When the bottom of the economy finally
fell out, inflation kicked in with a vengeance. Being an intelligent
guy, Hans Mauer immediately took all the cash he could find and went
to a store, knowing that goods would always be worth something,
whereas his money might not. By the time he arrived, the price of
candy had already almost doubled, so he bought the whole box. Candy
was a luxury good, after all, so those lucky few who had wealth would
pay a hefty sum for it later. When he arrived home, the same candy
was selling for five dollars. A pack of Reese's Peanut Butter Cups
came to more than fifteen by lunch, and by the end of the week,
inflation has spiraled so wildly out of control he could have bought
a brand new car with the money he made, presuming of course that the
price of automobiles had not also skyrocketed. But nothing lasts
forever, and Hans knew this. When it looked like the economy could
take no more, when the neighboring nations would have no choice but
to intervene, he sold every scrap of candy he had.
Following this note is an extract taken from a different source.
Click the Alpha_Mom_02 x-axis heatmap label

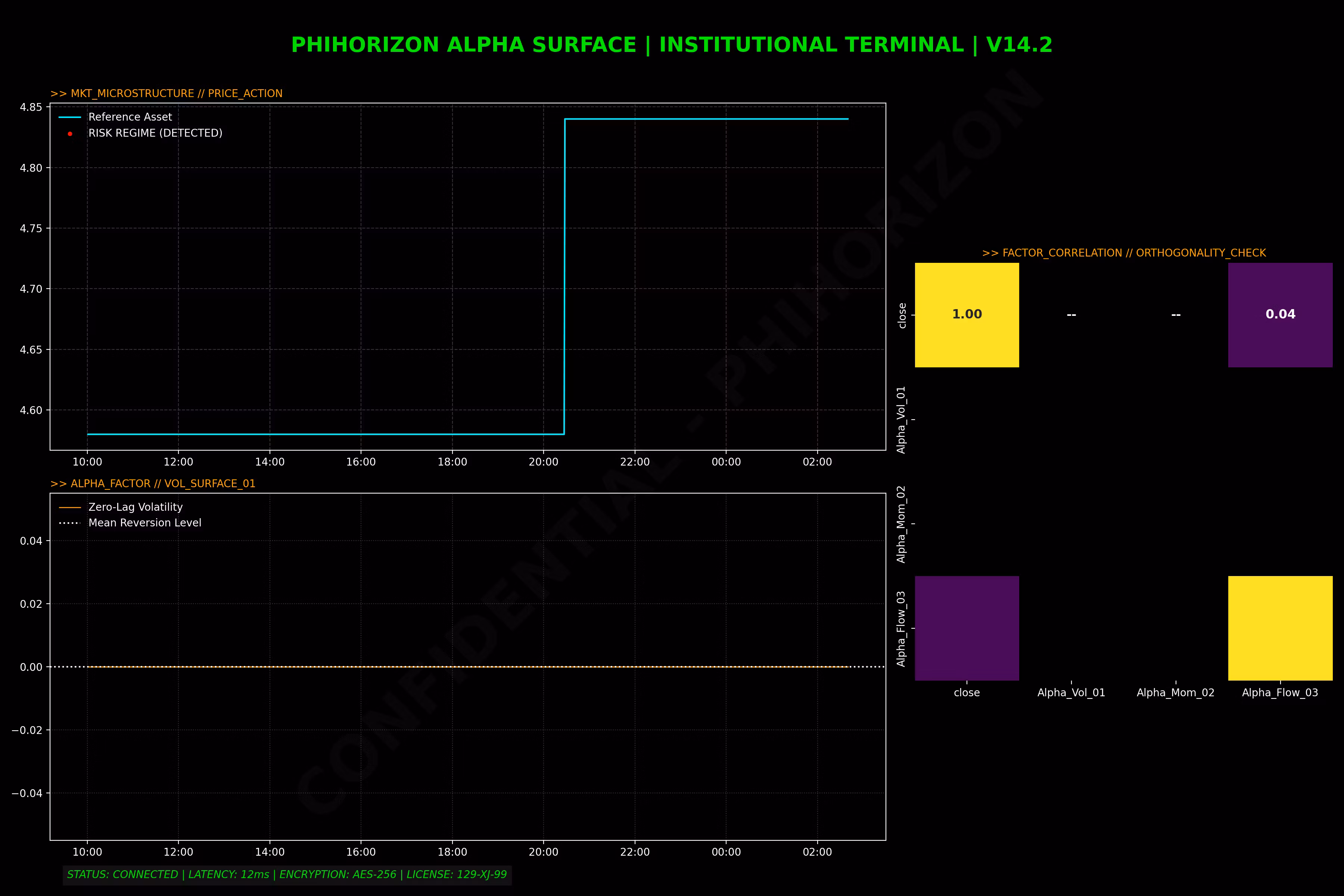coord(1175,693)
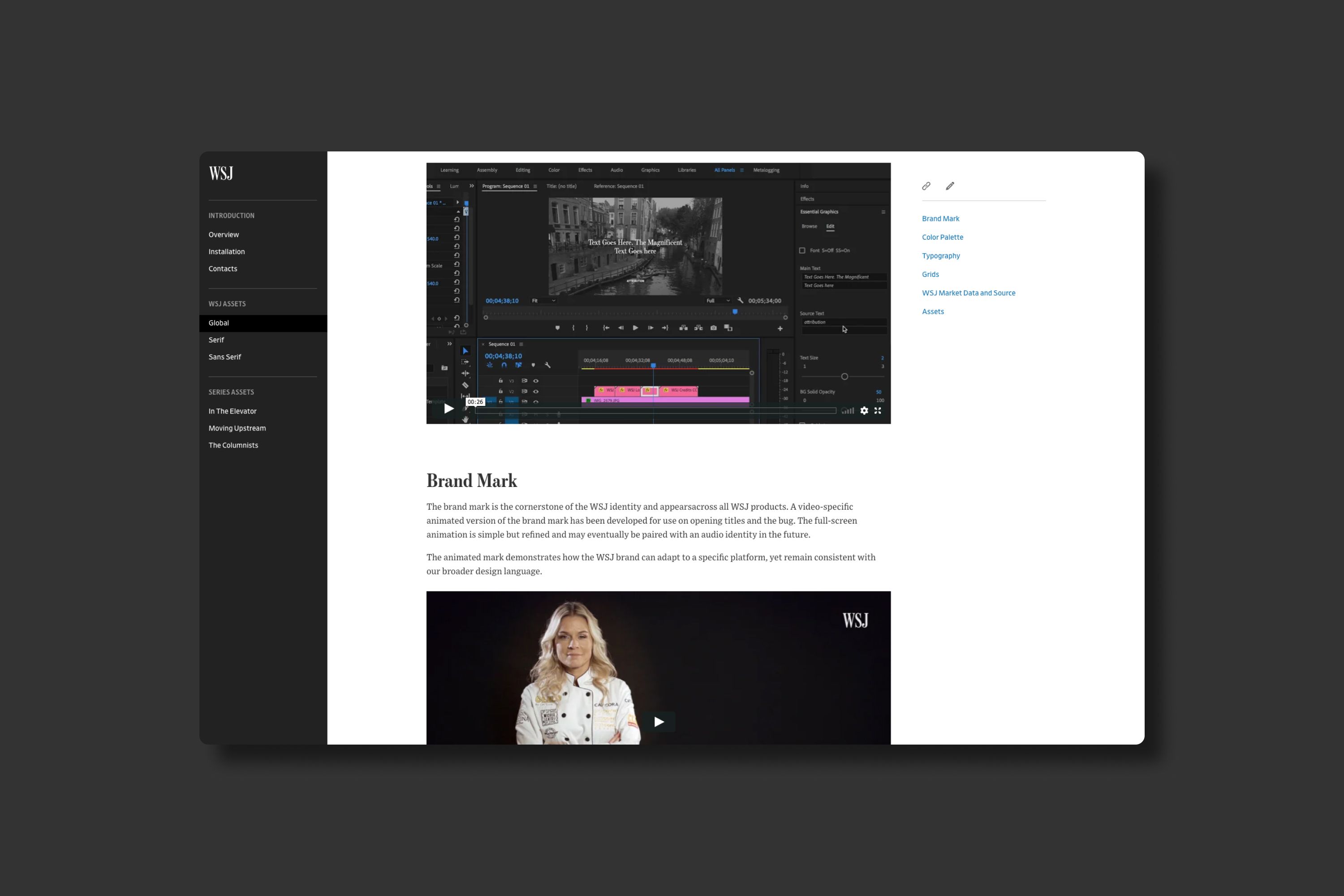Adjust the video volume bars
The height and width of the screenshot is (896, 1344).
848,410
He made hundreds
of thousands of dollars, and exactly as predicted, the government
stepped in with a new gold standard currency. The old money was
virtually worthless. As a sort of kindness, the treasury allowed for
the old currency to be traded in for pennies of the new stuff, but
Hans didn't take the deal. Instead, he waited for all the old cash to
die away, to be collected and burned. Then, two years later when he
had one of the only supplies of the old dollar bills, he sold his
hoard off to museums and collectors one bill it at time, on average
getting twice the printed dollar value. In the end, his box of
Reese's Peanut Butter Cups netted him a cool million goldbacks. He
retired early, all over a little candy and a lot of patience.
- Originally mailed to J. Ransom Raper in Batesville, Arkansas.